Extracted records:
================================
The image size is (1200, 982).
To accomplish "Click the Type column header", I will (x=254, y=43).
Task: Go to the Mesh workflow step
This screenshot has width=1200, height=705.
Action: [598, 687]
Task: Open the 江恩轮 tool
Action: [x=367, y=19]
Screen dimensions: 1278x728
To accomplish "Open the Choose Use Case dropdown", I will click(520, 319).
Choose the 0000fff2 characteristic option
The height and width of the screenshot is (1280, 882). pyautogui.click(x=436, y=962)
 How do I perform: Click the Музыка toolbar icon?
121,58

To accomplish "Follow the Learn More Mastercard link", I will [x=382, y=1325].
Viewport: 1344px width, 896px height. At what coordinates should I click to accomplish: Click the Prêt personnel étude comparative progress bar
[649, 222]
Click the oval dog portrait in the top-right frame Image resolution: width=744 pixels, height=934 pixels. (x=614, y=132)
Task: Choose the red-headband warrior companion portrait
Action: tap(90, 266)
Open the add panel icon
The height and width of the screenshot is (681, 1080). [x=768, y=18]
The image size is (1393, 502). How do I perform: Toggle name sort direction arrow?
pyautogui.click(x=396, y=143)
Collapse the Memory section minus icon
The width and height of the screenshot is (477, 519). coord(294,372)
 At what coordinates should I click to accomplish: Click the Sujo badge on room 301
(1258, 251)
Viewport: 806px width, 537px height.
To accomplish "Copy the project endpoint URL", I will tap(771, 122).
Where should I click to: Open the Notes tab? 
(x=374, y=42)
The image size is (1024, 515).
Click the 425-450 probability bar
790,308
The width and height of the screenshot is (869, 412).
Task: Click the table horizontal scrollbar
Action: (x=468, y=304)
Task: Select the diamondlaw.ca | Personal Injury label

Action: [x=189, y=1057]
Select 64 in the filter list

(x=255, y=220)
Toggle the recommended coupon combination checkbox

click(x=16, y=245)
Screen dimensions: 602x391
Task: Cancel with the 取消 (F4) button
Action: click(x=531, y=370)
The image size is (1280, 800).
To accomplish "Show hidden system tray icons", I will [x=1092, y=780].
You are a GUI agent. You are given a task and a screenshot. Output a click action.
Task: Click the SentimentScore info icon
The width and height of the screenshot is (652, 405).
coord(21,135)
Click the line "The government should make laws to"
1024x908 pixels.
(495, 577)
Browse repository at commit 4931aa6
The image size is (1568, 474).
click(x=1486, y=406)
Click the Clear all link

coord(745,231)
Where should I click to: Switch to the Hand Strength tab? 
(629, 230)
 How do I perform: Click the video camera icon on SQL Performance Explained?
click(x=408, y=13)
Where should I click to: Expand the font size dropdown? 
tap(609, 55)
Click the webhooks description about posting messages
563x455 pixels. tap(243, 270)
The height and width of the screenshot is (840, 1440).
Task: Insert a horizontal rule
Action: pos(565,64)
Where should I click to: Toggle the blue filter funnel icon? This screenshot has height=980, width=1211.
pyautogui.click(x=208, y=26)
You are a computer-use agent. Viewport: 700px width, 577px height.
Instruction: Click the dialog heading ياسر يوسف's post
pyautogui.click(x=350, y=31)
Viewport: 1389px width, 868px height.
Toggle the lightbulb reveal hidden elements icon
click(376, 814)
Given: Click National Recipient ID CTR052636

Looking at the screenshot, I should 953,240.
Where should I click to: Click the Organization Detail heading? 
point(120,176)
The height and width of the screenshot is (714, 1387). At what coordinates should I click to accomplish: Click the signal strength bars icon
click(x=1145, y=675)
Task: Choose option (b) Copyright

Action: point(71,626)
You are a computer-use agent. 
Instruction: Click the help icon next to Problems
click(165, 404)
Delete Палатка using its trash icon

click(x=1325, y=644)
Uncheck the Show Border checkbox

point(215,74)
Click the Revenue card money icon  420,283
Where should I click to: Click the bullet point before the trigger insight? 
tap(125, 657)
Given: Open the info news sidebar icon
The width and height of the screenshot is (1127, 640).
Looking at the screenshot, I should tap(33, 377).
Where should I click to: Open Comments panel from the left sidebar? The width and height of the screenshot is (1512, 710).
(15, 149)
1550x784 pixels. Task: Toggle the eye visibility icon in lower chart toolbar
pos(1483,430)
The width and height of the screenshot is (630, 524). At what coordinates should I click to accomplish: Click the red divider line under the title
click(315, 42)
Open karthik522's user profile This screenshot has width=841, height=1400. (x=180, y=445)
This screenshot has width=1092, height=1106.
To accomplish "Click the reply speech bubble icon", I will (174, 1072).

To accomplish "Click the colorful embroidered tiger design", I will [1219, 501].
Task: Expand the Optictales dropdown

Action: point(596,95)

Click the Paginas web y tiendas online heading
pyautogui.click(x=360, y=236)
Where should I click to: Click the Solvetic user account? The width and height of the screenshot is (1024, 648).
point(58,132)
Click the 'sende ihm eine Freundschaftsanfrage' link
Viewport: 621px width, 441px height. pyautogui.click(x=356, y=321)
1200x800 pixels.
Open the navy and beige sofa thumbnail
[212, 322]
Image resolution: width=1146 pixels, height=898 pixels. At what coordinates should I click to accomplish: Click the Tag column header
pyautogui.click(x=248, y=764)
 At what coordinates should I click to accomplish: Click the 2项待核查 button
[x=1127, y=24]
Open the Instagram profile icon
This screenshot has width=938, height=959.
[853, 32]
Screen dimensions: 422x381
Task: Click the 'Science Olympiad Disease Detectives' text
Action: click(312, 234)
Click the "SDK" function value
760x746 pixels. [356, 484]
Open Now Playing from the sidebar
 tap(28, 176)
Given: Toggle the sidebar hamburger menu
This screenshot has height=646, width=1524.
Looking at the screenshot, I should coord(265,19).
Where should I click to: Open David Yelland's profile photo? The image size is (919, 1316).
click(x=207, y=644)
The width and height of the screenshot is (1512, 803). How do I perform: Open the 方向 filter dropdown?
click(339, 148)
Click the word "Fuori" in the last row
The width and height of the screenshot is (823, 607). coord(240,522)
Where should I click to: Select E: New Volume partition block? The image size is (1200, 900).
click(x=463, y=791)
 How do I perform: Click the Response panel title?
================================
* **Aim of the task**:
Write the number of lines above that contain the string "agent", and nothing besides.

* **Task result**:
3